## STUDY MATERIAL

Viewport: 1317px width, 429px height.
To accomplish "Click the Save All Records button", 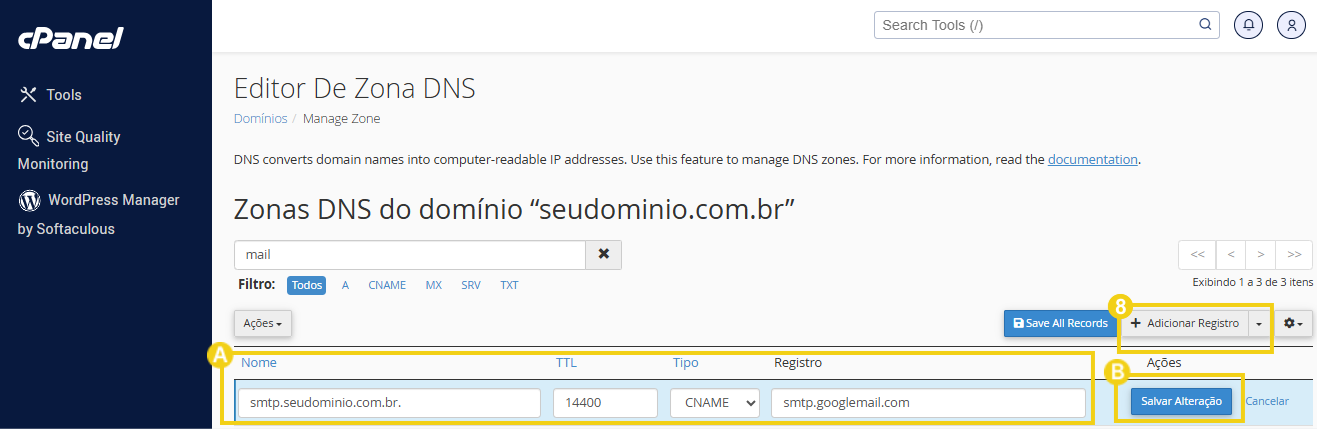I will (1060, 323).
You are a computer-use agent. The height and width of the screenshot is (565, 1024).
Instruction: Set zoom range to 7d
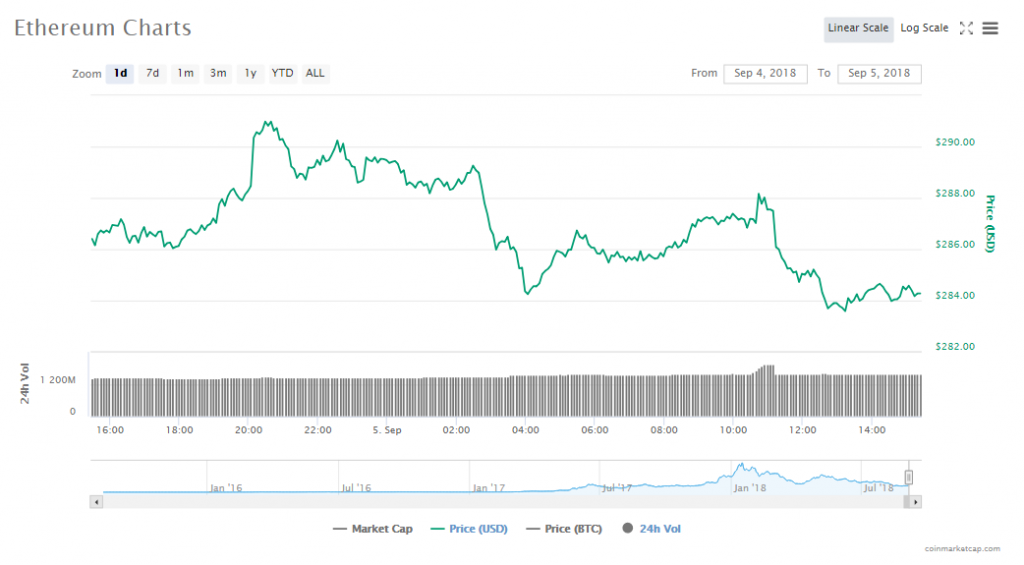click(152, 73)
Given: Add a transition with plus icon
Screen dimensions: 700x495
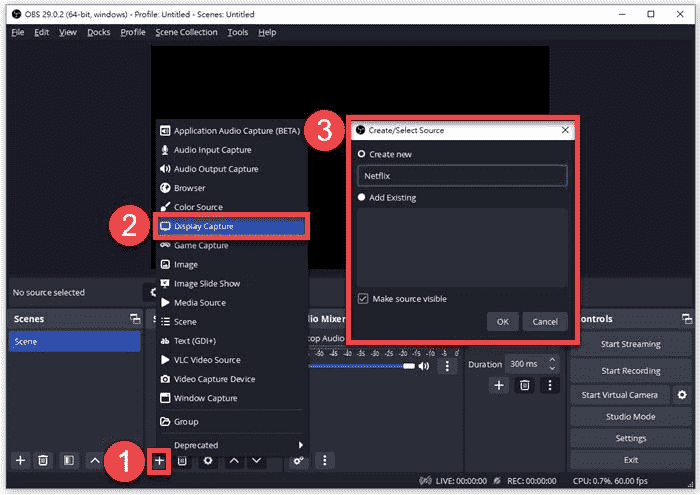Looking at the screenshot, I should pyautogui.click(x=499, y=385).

## REQUIRED WORK
From the listing above, work out the number of lines that contain "height" and give only that.

## WRITTEN SOLUTION
2